As I mildly predicted in early March, there was enough mystery involved in Zahira's Young Adult novel Five Total Strangers to force me to read it over the last 24 hours. It was easy to see the pleasures Natalie D. Richards had to offer to her readership, which I suspect is a bit younger than the age of her protagonist, Mia (who is 18), and is likely to be predominantly, if not exclusively, female. I'm not, by the way, implying that the novel would have been in any way easy to write - simply that it has been carefully and skilfully crafted with its very specific audience in mind.
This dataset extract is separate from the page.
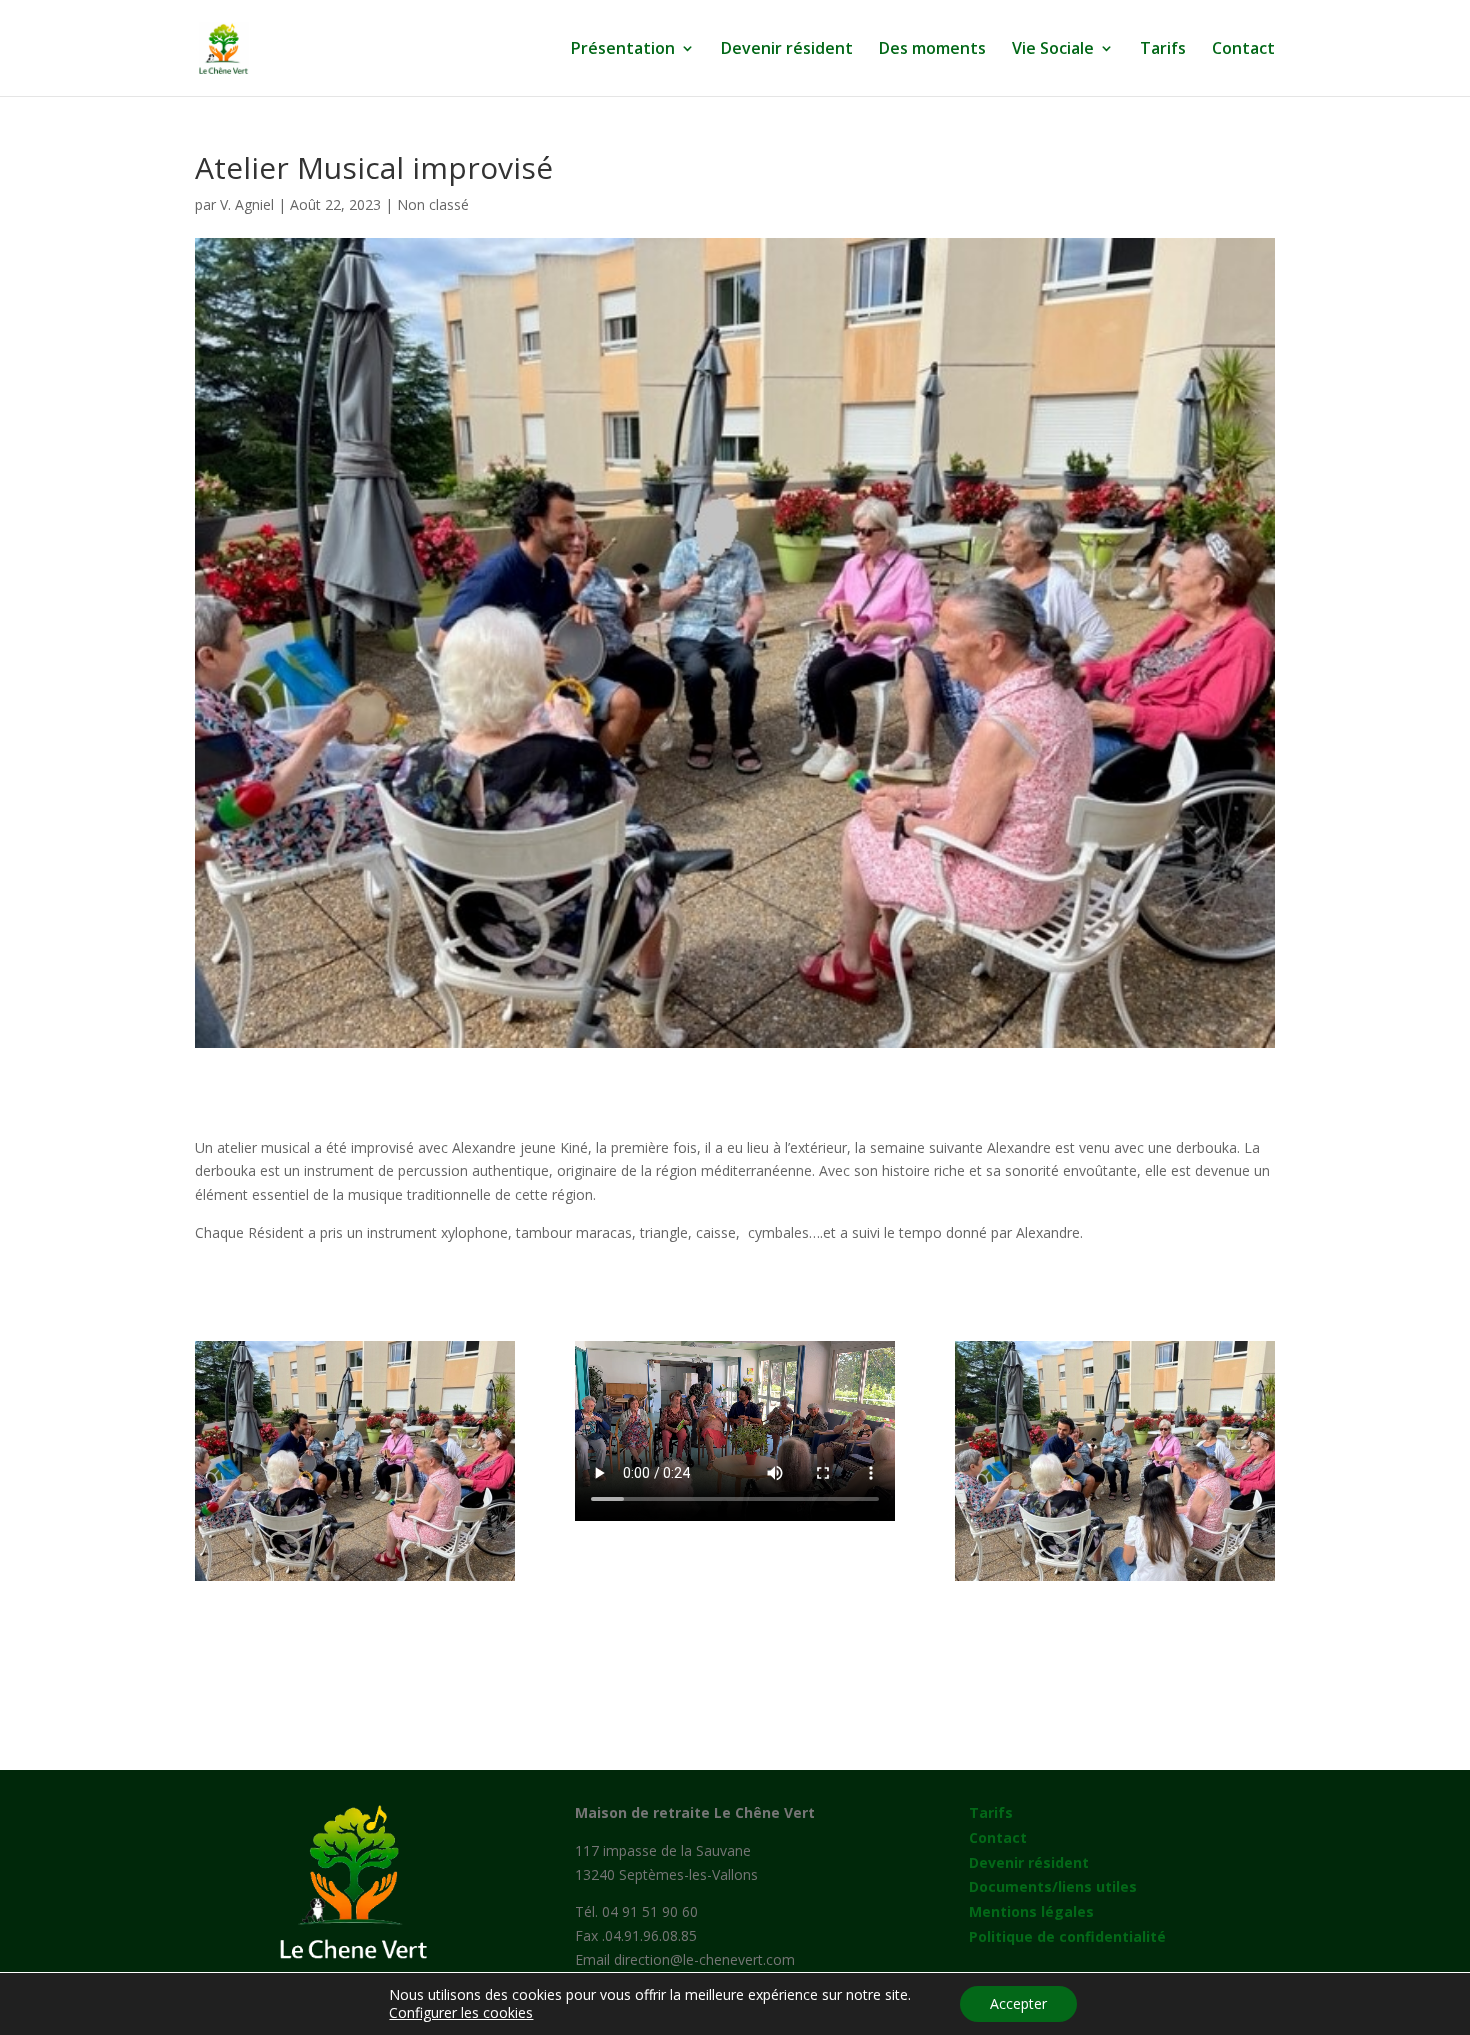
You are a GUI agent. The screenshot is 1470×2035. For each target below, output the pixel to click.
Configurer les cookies (461, 2013)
I'm happy to report that I guessed at the villain, and I think most experienced readers would, but, again, I'm not implying this is a deficiency. Indeed, for the first two-thirds of the story I was reasonably baffled as to what was going on and the 'unbaffling' was done in a generally fair manner - though there were a series of massive coincidences involving a major red herring that I wouldn't regard as quite cricket.
Indeed, the atmosphere generated by the writer made up for minor plot deficiencies. The descriptions of the blizzard in which the titular strangers are caught for almost the full length of the narrative are wonderfully detailed and entirely convincing, adding considerably to the persistent sense of menace. And the key characters are nicely rendered, being as off-putting and petty as cleverish students often are.
Unfortunately for me I didn't find the narrator, Mia, relatable (as pretty much everyone says these days, so I'll join in and say it myself.) To be honest, I thought she was an entitled, self-obsessed bit of a pain - but, then, of course I would think that of a character that I suspect most 14-year-old young ladies would aspire to imitate. So, again, evidence of the skill of the novelist (though I do wonder whether even Ms Richards might have felt she was piling it on with the (necessarily?) yucky ending.)